When I was compiling my list of top albums from last year I noted that similarly to 2011, 2012 was a pretty great year all around and both years saw some pretty monstrous deathcore releases. Now we’re barely a quarter of the way into 2013 and I already can tell I’m going to have trouble narrowing down the list this year.
Here to help make things harder is The Schoenberg Automaton, who have recently recently released their debut album Vela. If you didn’t do any research you might find it hard to believe this is the bands’ debut record. I still have trouble believing it. The technical prowess and writing abilities displayed on this album place these guys worlds ahead of plenty of other well established bands in the genre. Schoenberg’s blend of mathcore and progressive deathcore makes for a wonderfully chaotic and immense sounding album.
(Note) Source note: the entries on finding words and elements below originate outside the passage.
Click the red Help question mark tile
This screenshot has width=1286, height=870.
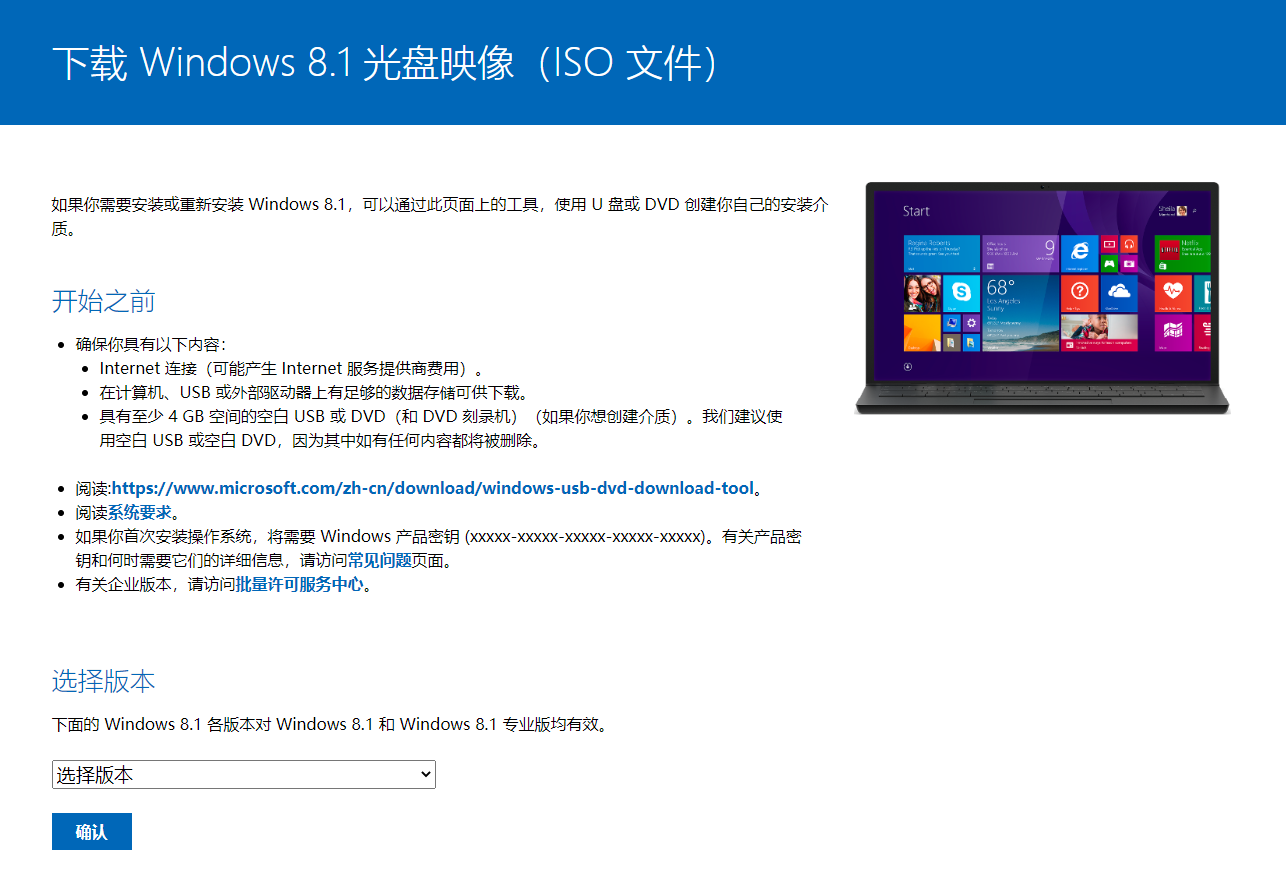click(x=1080, y=293)
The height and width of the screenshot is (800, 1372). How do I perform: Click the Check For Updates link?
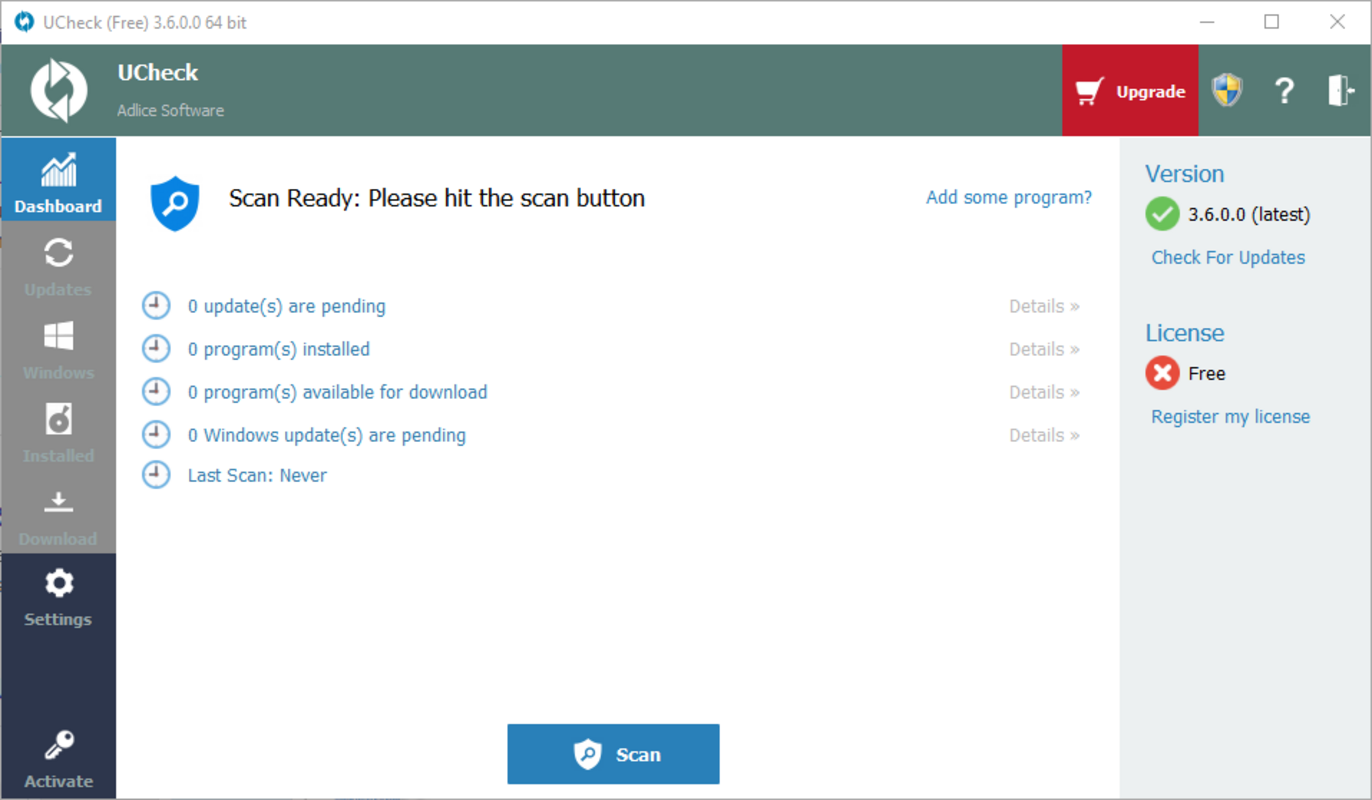pos(1228,257)
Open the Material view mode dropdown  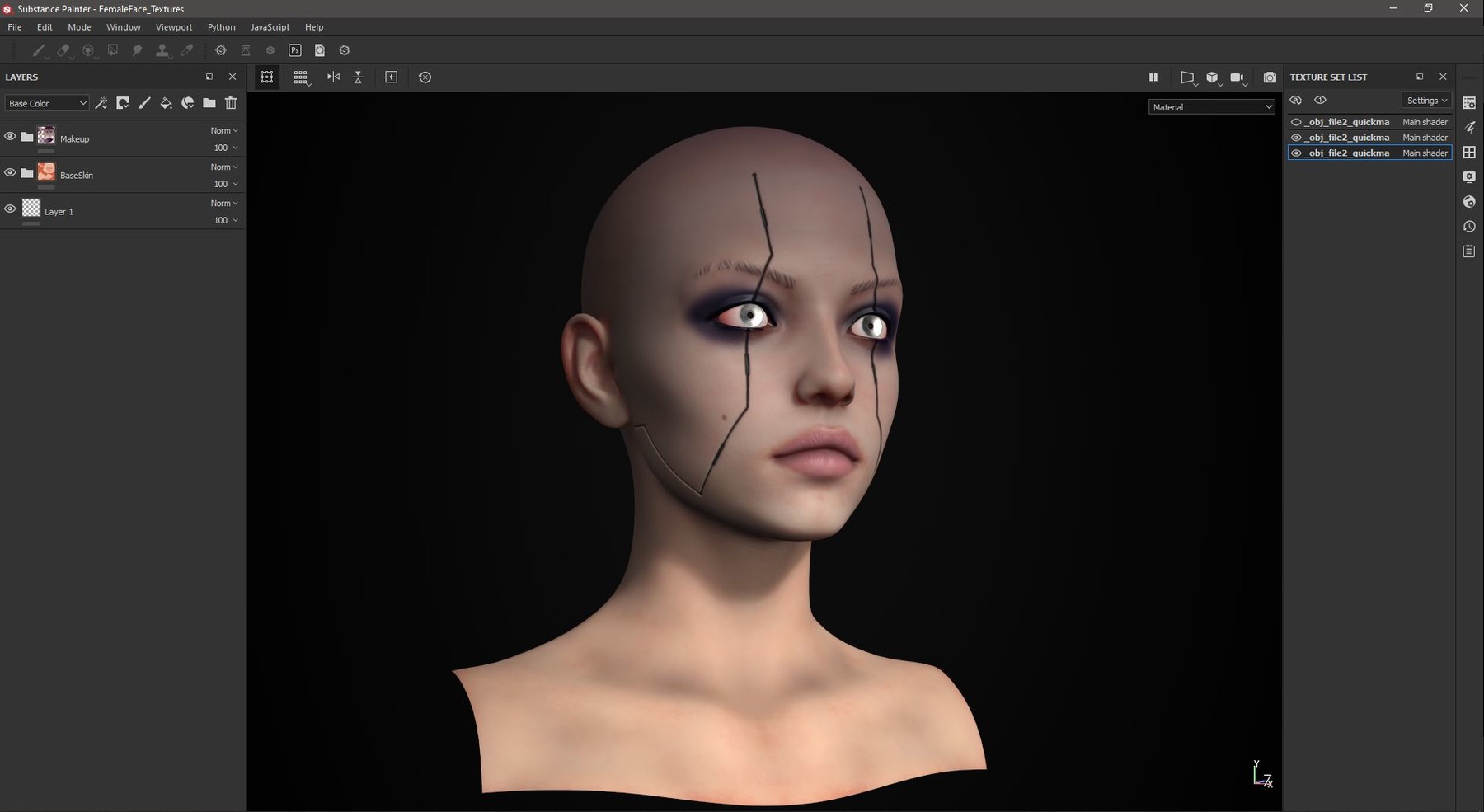click(1210, 106)
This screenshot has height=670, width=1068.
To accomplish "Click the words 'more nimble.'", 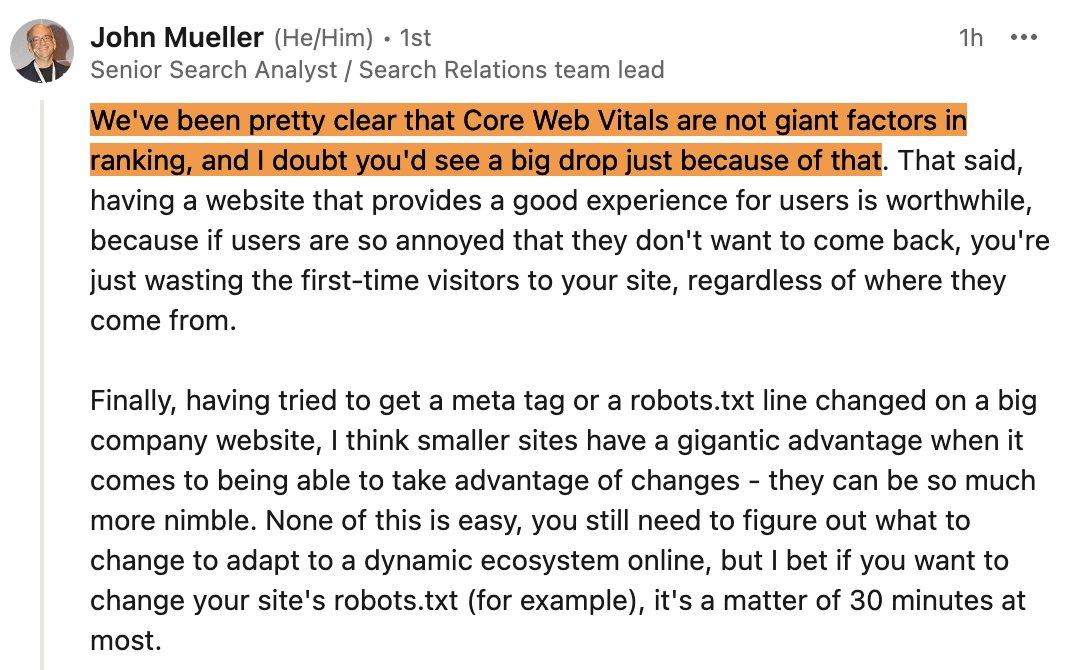I will coord(174,521).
They expertly divulge us with more technical death metal blasts of sound and then head into a quick breakdown riff, then back into a bombardment of rhythms; And while it may sound like they are trying to pack too much into a song, it somehow works incredibly well. Nothing feels too jarring, everything flows rather well actually; in fact it ends up being more enjoyable for these jarring changes to exist in their music.
The band can be in a full on barrage of sound one second and instantly break into a calmer, yet oddly tense sections, that suddenly burst us back into the fray as quickly as they came. The leading single ‘Ghost Of Mirach’ is a wonderful example of this, where the band takes on a somewhat jazzy interlude halfway through the track. This type of things happens pretty frequently, with time spent in these breaks varying throughout. There is one track in particular ‘Stopping A God Mid-Sentence’ that is a true interlude in that it’s entirely composed of this downbeat pseudo jazzy material, and it’s one of my favorite moments on the album for the neat inclusion of Orson Welles’ War of the Worlds radio broadcast.
The atmosphere they’ve established on this album is fantastic. It feels like a doomsday soundtrack, and with the dystopian sound clips added in from the likes of Half-Life 2 and a that good portion of the original broadcast of War Of The Worlds thrown in, as well as a few other sound bites, it makes for a really vibrant atmosphere.
I know I’m leaning a bit heavily towards being a fanboy in my review for this album. There’s truthfully though nothing I don’t enjoy about this album. I wouldn’t call it perfect, but there’s nothing bad I can think of that is truly worth noting. It’s pretty hard not to gush about this album. Schoenberg have crafted something fresh and incredibly well written here. I’m almost 99% sure that this album will end up on my top albums list this year. These guys have started off their career with a true bang, and I hope they’re given the chance to continue writing together.